The bill, SB 906, “An Act Concerning Non-Compete Agreements,” would make it illegal for employers to impose non-compete agreements unless ALL of the following criteria are met:
- Maximum term of one year if unpaid, or maximum term of two years if the employee is paid their entire salary and benefits for the term of the non-compete; and
- If an exempt employee (paid a salary, not hourly wage earners), only if that individual is paid over 3x minimum wage (approximately $75,000+ per year for a full-time employee at the current minimum wage of $12 per hour);
- If an independent contractor, only if that individual is paid over 5x minimum wage (approximately $60 per hour or $125,000+); and
- The non-compete must be offered to the employee at least 10 business days BEFORE a deadline to accept the job offer (as either an employee or independent contractor) or the deadline to sign the non-compete (if already working in the job).
In addition, the proposed bill includes additional employee-favoring protections, including:
- If the individual being asked to sign the non-compete is already an employee or independent contractor, the individual must be paid “sufficient consideration” for agreeing to the non-compete. The current rule in Connecticut is less clear – some courts have held that, when it comes to at-will employment, simply being allowed to continue your job is “sufficient consideration” when your employer demands that you sign a non-compete after you have already been working for some time. If you refuse, they can fire you. This bill would create a clearer rule.
- The non-compete cannot require the employee litigate or arbitrate the non-compete outside of Connecticut. This is extremely helpful for employees who work for multistate (or worldwide) companies who often require that any disputes over the non-compete be brought wherever the company is headquartered. This could be across the country or across the world.
- Non-competes will be automatically invalid if they either (1) attempt to restrict the employee in any geographical location where they did not work during the prior two years, or (2) attempt to restrict anything other than “type of work” the employee actually did for the company. This is also very good for employees because many non-competes attempt to restrict employees from performing any work, even if non competitive, for any theoretically competing business, and try to apply non-competes to every location where the company does business – even if the employee only worked in one or a few locations.
We strongly support this type of legislation and will provide you with updates as the bill progresses.
Mark Carey Weighs In:
My first reaction to reading this proposed legislation was that it smacked of compromise between bipartisan politicians seeking to coddle employers and I am sure the CBIA was the biggest opponent here.
There is still no complete ban on noncompetition agreements here in Connecticut, as a majority of employees can still be benched on the sideline for a year without any pay for doing so.
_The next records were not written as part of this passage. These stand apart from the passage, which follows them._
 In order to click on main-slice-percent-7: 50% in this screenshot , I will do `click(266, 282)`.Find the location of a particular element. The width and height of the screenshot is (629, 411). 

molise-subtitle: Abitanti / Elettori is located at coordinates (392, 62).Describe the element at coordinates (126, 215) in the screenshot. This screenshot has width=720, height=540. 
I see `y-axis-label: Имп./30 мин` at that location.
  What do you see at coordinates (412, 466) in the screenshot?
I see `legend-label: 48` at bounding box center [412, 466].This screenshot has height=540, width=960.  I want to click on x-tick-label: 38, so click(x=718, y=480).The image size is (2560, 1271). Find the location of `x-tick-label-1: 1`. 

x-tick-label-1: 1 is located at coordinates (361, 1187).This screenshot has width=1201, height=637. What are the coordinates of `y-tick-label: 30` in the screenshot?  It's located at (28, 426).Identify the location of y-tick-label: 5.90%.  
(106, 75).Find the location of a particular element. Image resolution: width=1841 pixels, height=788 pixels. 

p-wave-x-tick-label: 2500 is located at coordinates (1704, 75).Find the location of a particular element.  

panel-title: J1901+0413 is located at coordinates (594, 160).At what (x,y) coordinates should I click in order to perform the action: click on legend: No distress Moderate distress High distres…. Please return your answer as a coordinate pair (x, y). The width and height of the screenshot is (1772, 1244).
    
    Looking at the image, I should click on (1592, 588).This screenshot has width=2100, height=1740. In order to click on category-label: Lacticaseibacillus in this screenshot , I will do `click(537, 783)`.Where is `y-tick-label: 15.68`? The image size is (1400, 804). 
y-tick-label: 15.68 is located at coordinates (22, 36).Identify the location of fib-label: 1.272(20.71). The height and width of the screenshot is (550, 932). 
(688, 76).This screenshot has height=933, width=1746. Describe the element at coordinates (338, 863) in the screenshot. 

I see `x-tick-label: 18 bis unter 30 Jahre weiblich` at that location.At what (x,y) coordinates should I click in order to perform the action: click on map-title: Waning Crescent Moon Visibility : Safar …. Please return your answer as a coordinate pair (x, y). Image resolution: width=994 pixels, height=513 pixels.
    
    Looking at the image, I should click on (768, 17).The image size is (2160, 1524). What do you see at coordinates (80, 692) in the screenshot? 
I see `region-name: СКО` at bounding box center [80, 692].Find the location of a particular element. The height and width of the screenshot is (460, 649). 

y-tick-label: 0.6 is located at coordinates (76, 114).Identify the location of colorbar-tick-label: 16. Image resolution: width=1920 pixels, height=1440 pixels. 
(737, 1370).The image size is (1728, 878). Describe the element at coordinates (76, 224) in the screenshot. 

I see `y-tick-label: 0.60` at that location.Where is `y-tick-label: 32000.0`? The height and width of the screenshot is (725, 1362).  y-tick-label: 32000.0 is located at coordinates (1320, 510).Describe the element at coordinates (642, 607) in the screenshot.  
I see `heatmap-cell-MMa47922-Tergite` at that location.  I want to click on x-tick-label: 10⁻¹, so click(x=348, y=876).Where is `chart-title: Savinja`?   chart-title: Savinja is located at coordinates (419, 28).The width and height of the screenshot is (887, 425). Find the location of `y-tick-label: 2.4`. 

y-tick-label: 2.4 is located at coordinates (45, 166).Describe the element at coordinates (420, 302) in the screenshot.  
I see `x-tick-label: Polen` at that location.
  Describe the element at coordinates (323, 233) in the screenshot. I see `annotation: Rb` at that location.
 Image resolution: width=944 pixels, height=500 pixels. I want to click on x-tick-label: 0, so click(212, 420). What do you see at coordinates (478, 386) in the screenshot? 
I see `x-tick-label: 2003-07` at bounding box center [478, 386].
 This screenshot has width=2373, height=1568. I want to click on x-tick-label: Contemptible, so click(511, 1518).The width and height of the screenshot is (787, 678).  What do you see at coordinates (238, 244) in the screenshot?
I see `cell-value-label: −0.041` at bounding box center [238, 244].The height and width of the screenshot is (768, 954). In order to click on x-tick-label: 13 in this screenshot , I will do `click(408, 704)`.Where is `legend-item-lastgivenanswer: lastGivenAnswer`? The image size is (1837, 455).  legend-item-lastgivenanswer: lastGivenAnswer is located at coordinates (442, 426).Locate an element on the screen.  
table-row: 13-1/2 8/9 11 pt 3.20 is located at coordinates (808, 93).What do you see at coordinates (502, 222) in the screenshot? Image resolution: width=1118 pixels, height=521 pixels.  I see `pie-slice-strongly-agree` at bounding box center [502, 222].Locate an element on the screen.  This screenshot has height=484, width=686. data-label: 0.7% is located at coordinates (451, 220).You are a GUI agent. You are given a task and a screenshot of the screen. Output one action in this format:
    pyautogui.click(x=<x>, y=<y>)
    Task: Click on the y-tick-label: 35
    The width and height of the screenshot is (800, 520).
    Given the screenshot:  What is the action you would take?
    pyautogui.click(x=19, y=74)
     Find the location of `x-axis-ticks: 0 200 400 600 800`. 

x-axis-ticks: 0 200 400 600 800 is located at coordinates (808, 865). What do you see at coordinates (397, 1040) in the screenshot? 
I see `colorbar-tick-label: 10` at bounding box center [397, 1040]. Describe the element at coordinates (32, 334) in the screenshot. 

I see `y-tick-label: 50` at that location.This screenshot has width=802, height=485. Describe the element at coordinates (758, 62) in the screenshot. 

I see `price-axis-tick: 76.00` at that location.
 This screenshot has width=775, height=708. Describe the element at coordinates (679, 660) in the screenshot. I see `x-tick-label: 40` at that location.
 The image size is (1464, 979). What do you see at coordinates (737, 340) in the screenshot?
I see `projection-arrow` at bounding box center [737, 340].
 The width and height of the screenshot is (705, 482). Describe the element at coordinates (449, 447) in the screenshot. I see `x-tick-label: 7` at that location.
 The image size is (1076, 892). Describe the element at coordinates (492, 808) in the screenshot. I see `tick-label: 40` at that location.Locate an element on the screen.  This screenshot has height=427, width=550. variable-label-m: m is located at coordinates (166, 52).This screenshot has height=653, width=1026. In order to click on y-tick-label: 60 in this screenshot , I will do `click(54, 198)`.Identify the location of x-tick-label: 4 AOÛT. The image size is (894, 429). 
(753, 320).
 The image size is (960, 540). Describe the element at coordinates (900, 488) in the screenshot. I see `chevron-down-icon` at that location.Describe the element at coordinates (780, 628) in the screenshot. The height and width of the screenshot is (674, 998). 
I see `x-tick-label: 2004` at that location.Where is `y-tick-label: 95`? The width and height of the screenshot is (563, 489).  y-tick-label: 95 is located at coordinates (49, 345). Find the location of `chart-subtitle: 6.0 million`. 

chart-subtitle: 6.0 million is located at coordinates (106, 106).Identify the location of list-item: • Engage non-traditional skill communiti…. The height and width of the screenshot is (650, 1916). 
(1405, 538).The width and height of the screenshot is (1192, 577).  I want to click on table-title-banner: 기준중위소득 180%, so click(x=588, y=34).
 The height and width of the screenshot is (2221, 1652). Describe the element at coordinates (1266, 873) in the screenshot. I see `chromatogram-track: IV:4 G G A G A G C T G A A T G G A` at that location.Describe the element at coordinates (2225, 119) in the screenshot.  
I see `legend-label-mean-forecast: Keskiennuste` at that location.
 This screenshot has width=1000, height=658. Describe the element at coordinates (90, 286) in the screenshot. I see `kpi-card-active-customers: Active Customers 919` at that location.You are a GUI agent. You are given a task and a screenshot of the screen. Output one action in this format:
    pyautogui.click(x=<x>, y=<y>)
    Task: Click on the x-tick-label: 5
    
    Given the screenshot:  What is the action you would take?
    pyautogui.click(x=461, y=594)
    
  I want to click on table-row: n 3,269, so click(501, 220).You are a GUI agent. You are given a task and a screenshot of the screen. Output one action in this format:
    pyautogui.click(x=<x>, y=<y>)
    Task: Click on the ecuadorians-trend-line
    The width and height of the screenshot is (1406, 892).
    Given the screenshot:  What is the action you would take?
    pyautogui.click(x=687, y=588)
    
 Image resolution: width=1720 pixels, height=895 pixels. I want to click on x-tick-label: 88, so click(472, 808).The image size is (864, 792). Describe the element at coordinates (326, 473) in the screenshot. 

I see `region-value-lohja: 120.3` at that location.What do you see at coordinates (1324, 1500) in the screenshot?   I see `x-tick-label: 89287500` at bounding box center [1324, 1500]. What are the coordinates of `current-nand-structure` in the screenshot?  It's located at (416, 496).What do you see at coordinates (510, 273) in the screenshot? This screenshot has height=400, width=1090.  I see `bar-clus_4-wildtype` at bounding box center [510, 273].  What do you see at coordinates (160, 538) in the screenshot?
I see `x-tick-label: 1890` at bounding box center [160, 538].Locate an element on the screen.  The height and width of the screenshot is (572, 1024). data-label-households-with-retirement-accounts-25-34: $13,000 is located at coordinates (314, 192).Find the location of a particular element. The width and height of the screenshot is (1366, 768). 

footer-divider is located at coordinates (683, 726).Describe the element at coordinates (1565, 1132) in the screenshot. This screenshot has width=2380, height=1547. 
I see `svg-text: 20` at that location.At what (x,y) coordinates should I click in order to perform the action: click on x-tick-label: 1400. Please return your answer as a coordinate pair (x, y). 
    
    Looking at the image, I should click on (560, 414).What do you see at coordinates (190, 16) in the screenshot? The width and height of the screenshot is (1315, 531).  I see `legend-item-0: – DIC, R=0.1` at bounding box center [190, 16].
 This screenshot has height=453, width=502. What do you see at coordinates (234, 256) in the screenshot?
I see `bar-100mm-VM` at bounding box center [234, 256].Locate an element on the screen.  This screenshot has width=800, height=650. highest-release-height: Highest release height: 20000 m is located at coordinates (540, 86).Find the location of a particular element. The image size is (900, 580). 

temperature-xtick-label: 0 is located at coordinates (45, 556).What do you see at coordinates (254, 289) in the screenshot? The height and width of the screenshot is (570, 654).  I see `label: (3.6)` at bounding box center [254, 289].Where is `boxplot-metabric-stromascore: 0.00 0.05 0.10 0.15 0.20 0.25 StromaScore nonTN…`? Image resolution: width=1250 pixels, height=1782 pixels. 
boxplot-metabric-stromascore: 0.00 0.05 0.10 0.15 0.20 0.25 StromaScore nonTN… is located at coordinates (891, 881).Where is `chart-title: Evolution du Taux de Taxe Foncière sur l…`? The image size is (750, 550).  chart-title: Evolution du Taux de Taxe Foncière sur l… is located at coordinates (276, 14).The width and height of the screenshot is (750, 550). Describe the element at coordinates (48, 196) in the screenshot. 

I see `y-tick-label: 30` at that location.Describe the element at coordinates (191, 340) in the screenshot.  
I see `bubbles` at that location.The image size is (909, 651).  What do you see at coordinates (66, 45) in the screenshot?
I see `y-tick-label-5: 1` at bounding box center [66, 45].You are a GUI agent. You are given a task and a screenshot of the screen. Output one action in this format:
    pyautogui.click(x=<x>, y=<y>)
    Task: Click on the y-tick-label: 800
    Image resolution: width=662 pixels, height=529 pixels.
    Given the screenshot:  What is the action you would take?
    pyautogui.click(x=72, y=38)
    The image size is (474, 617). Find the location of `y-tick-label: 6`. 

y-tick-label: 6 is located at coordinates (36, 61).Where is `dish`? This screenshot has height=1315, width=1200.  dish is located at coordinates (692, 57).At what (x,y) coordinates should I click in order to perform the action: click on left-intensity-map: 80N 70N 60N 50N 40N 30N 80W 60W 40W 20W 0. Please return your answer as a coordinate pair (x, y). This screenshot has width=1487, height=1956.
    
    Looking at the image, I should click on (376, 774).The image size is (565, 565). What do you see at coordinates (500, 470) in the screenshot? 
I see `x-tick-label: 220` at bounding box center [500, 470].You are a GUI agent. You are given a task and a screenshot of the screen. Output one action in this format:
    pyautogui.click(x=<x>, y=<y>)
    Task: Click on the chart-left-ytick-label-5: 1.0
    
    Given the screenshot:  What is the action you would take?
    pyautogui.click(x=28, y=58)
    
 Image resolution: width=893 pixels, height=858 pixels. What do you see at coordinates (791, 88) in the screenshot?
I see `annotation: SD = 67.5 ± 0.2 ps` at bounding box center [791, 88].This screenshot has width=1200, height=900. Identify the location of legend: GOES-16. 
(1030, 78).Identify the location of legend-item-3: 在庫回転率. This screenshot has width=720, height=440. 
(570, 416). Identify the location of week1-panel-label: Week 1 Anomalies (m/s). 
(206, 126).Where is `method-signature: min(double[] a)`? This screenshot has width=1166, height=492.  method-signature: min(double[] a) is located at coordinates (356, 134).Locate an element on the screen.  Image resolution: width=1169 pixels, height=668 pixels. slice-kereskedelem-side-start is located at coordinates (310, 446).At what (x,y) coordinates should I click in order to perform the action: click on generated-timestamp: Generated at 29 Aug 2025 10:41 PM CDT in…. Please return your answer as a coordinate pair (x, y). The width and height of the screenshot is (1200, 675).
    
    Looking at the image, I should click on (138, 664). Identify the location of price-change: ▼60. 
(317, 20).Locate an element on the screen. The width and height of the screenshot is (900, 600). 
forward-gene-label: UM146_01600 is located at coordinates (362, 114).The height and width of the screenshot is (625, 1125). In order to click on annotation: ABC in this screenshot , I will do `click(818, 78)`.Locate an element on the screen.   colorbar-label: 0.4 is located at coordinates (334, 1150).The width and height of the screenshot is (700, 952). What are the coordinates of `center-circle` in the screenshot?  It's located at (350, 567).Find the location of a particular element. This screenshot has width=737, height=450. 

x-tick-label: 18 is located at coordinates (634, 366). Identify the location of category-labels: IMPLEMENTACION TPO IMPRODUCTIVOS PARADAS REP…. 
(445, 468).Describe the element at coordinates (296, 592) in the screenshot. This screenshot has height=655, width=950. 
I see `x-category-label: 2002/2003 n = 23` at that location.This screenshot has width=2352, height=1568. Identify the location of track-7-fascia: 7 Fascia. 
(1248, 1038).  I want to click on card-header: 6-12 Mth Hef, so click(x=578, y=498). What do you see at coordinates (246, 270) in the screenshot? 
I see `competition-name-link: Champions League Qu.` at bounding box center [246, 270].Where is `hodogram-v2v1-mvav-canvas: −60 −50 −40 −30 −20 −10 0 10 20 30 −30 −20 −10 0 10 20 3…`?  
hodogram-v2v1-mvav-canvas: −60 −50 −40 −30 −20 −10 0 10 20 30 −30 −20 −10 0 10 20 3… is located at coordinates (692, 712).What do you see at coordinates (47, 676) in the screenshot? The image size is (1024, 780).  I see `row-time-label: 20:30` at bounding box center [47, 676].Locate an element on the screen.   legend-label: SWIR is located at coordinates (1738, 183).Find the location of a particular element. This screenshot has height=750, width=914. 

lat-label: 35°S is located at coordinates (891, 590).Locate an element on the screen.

Employer lobby groups pushed their continued agenda to restrict the livelihood of employees, even during a pandemic. Noncompetition agreements are undemocratic in my opinion and should be abolished in Connecticut, just as they were in California and several other states. In a recent article, I argued that noncompetition agreements should be void due to impossibility during a pandemic. Now I see our democratically controlled General Assembly is screwing employees once again. Shame on you all, go explain that to the working class employees who voted you into office! When will this nonsense ever end?
According to the CBIA website, “[t]his bill could cause economic harm that comes from the loss of your trade secrets, proprietary information, client lists, source codes, or other confidential information.” This explanation is nonsense. Of the remaining businesses left in Connecticut, these employers already have in place confidentiality and proprietary protection agreements with their employees that protect against employee theft. There is also the common law claims of breach of the duty of loyalty and care that most employers use to go after bad actors in noncompete disputes. There are statutory claims such as Connecticut’s Unfair Trade Practices Act and the Uniform Trade Secrets Act employers use to prosecute bad actors. Noncompetition agreements are solely intended to harm employees from earning a livelihood, do not be fooled. Employers in the State of California are doing just fine since 1872, the year the state outlawed noncompetition agreements.